The digestion extracts were analyzed by reverse-phase high-performance liquid chromatography (HPLC) using Waters NanoAcquity pumps and autosampler and a ThermoFisher Orbitrap Elite mass spectrometer using a nano flow configuration. A 20 mm × 180 μm column packed with 5 μm Symmetry C18 material (Waters) using a flow rate of 15 μl per min for 3 min was used to trap and wash peptides. These were then eluted onto the analytical column which was self-packed with 3.6 μm Aeris C18 material (Phenomenex) in a fritted 20 cm × 75 μm fused silica tubing pulled to a 5 μm tip. Elution was carried out with a gradient of isocratic 1% Buffer A (1% formic acid in H2O) for 1 min (250 nL min−1), followed by increasing Buffer B (1% formic acid in acetonitrile) concentrations to 15% B at 20.5 min, 27% B at 31 min and 40% B at 36 min.
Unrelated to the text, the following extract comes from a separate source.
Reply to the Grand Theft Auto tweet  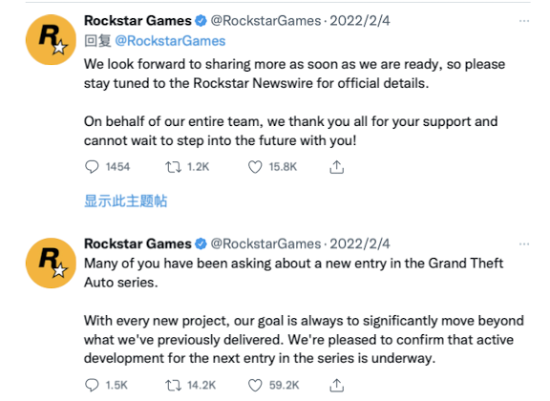[x=92, y=385]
The column was washed with high percent B and re-equilibrated between analytical runs for a total cycle time of approximately 53 min.
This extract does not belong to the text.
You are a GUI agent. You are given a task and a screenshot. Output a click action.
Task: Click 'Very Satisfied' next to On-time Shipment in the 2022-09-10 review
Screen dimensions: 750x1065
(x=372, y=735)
The mass spectrometer was operated in a dependent data acquisition mode where the 10 most abundant peptides detected in the Orbitrap Elite (ThermoFisher) using full scan mode with a resolution of 240,000 were subjected to daughter ion fragmentation in the linear ion trap. A running list of parent ions was tabulated to an exclusion list to increase the number of peptides analyzed throughout the chromatographic run. The resulting fragmentation spectra were correlated against custom databases using PEAKS Studio X (Bioinformatics Solutions). To calculate the limit of detection and relative amino acid abundance, the results were matched to a library of GFP variants with each of the 20 canonical amino acids at respective residues. The abundance of each species was quantified by calculating the area under the curve of the ion chromatogram for each peptide precursor. The limit of detection was 104 (arbitrary units), the lower limit for area under the curve for a peptide on this instrument.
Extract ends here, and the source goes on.